Een toolkit waarmee cybercriminelen kwaadaardige Word-documenten kunnen genereren is uitgebreid met een 'nieuwe' Word-aanval, wat een serieuze dreiging is voor bedrijven en organisaties die achterlopen met het installeren van beveiligingsupdates voor Microsoft Office.

Microsoft Word Intruder (MWI) is een toolkit die malafide Word-documenten genereert die van kwetsbaarheden in Microsoft Office gebruikmaken. Het gaat om kwetsbaarheden uit 2010, 2012, 2013 en 2014 waarvoor beveiligingsupdates al jaren beschikbaar zijn. Toch zijn er bedrijven en organisaties die deze updates niet installeren. Het openen van een kwaadaardig document kan er daardoor voor zorgen dat een aanvaller malware op de computer kan plaatsen, om vervolgens allerlei informatie te stelen of andere computers in het netwerk aan te vallen.

Om de kans op succes te vergroten heeft de ontwikkelaar van MWI een nieuwe exploit aan de toolkit toegevoegd. Het gaat om een kwetsbaarheid in Microsoft Office die in april van dit jaar werd gepatcht. Via het beveiligingslek kan een aanvaller, als het document op een ongepatchte computer wordt geopend, willekeurige code op de computer uitvoeren, zoals het installeren van malware. In september werden er al aanvallen waargenomen die van de kwetsbaarheid gebruikmaakten.

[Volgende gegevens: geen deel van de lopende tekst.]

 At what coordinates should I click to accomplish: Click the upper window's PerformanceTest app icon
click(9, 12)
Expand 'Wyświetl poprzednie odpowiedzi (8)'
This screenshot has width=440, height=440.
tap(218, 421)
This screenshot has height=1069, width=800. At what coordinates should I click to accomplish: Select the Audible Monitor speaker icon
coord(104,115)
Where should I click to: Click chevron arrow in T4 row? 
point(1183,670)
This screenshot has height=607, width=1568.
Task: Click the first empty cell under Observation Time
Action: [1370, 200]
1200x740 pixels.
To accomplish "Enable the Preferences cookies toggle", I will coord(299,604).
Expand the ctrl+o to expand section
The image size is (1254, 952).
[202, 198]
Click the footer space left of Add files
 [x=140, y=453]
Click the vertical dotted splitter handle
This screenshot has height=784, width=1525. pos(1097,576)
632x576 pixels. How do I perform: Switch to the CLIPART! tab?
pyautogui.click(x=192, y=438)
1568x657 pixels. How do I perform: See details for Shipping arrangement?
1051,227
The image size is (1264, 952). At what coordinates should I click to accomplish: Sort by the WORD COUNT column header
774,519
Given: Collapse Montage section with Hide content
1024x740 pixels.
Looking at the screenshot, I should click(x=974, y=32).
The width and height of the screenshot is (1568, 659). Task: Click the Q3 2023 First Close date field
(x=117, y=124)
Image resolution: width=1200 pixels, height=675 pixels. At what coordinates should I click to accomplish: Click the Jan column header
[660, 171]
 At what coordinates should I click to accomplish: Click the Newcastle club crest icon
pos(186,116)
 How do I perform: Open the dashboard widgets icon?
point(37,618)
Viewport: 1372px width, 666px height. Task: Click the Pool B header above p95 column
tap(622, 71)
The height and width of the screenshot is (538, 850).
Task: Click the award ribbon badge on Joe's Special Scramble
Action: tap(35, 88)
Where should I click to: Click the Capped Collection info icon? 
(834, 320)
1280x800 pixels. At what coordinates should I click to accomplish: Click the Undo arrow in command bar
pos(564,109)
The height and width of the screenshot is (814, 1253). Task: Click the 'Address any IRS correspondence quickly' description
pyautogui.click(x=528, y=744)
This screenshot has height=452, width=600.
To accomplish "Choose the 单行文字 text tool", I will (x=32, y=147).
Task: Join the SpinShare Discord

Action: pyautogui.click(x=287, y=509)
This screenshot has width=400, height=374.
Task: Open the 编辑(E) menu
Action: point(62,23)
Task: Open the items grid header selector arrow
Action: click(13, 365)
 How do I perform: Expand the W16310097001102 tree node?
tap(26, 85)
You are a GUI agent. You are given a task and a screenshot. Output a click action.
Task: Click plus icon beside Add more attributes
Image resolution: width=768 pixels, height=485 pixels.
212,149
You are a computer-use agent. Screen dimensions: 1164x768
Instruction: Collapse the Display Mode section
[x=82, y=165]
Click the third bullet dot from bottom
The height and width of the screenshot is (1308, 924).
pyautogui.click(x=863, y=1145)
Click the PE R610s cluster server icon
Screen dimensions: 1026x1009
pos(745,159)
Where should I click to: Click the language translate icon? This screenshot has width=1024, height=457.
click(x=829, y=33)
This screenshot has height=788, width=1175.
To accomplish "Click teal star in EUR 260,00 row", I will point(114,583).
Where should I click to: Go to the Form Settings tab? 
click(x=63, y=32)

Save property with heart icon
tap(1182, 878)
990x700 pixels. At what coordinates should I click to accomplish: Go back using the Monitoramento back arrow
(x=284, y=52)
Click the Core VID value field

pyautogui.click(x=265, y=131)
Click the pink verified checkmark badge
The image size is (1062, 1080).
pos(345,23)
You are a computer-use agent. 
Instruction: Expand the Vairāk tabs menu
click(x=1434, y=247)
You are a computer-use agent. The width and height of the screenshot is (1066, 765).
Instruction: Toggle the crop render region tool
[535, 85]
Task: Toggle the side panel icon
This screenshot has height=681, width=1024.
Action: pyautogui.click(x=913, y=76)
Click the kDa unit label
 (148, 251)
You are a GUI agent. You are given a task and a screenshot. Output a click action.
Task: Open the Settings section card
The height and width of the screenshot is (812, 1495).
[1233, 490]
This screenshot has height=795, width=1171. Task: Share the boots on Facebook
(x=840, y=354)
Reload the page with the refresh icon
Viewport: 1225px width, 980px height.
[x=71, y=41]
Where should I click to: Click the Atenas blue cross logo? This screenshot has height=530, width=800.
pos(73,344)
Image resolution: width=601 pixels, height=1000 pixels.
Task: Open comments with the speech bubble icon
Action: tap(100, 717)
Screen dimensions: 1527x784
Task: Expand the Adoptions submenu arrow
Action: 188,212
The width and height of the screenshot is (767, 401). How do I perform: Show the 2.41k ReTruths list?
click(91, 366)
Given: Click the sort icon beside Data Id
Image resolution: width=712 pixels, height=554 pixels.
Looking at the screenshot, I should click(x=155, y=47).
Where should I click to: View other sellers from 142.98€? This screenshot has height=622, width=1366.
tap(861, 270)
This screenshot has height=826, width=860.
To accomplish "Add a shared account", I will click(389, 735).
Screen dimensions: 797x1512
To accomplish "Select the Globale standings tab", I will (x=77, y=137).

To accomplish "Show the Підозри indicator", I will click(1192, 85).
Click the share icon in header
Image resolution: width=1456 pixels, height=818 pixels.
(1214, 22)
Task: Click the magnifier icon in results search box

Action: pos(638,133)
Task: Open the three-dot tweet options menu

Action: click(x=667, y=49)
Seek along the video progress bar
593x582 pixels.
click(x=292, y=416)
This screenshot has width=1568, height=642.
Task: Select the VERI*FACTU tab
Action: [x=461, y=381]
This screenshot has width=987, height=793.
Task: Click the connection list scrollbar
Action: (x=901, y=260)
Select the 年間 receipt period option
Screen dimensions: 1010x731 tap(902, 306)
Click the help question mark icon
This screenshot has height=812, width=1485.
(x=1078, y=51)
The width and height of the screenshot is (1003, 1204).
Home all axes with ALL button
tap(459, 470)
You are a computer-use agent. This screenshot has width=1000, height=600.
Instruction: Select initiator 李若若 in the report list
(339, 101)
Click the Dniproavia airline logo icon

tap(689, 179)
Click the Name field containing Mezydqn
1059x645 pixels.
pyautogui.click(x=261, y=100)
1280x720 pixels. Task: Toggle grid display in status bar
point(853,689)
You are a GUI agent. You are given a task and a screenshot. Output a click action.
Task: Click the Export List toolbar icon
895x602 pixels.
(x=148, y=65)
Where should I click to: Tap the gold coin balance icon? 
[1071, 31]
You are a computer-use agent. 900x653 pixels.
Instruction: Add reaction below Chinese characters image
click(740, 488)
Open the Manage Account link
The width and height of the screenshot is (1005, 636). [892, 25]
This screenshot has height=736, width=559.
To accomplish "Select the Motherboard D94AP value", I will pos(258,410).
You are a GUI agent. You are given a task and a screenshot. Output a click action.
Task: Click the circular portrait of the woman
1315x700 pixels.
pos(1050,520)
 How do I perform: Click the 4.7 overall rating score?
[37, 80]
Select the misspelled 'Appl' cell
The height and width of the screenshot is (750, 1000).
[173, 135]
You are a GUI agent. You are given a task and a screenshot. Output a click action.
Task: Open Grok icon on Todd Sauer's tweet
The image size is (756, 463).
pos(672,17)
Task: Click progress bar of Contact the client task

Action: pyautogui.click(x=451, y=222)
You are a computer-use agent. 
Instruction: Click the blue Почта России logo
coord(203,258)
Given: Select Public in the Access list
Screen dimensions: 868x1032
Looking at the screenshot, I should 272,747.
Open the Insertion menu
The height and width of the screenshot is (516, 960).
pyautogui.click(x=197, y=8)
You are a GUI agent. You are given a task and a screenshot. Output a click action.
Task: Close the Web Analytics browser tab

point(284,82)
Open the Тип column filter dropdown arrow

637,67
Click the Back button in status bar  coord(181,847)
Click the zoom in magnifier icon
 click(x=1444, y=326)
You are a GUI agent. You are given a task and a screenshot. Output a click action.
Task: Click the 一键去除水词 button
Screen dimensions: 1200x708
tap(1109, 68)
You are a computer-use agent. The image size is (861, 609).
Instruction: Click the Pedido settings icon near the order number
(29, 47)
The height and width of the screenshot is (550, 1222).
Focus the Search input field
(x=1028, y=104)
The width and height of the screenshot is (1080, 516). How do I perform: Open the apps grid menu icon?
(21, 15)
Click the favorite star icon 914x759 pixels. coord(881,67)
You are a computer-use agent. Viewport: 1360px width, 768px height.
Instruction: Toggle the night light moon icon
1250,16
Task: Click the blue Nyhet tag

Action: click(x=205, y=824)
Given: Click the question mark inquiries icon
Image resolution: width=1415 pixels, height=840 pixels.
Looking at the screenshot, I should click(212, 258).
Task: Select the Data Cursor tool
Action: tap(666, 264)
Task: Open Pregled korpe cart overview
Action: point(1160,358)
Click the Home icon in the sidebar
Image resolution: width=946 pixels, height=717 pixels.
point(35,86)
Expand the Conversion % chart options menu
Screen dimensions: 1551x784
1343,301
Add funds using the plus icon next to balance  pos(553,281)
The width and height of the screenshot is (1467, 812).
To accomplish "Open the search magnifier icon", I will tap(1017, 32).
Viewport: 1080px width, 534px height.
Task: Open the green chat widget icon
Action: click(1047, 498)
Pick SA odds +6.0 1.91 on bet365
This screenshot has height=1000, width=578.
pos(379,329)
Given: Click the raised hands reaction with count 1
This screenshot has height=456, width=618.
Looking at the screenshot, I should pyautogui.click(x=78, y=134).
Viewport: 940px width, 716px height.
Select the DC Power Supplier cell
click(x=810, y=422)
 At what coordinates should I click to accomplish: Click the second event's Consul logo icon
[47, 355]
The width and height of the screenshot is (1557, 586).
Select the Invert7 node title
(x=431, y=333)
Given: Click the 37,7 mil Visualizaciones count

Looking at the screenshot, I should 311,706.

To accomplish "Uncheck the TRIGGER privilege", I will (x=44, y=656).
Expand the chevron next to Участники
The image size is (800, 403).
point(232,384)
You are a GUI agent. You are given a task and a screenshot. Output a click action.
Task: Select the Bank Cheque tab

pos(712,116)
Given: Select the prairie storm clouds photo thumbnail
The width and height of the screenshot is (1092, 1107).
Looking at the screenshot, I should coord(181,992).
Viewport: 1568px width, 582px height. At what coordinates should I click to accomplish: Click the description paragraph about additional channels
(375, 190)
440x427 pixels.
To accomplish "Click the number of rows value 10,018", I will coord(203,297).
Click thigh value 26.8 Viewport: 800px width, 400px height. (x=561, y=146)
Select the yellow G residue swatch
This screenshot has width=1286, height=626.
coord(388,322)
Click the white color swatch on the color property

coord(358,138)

Nu de exploit voor de kwetsbaarheid aan de MWI-toolkit is toegevoegd kunnen veel meer cybercriminelen over deze aanval beschikken. Volgens het Britse anti-virusbedrijf Sophos een serieus probleem, want zelfs de oude exploits in de toolkit hadden een succespercentage van tussen de 15% en 50%. "Dus met deze nieuwe exploit kunnen we bij malware-campagnes die van MWI gebruikmaken hogere infectiepercentages verwachten", zo stelt onderzoeker Gabor Szappanos. Bedrijven kunnen zich echter eenvoudig wapenen, namelijk het installeren van de betreffende patch.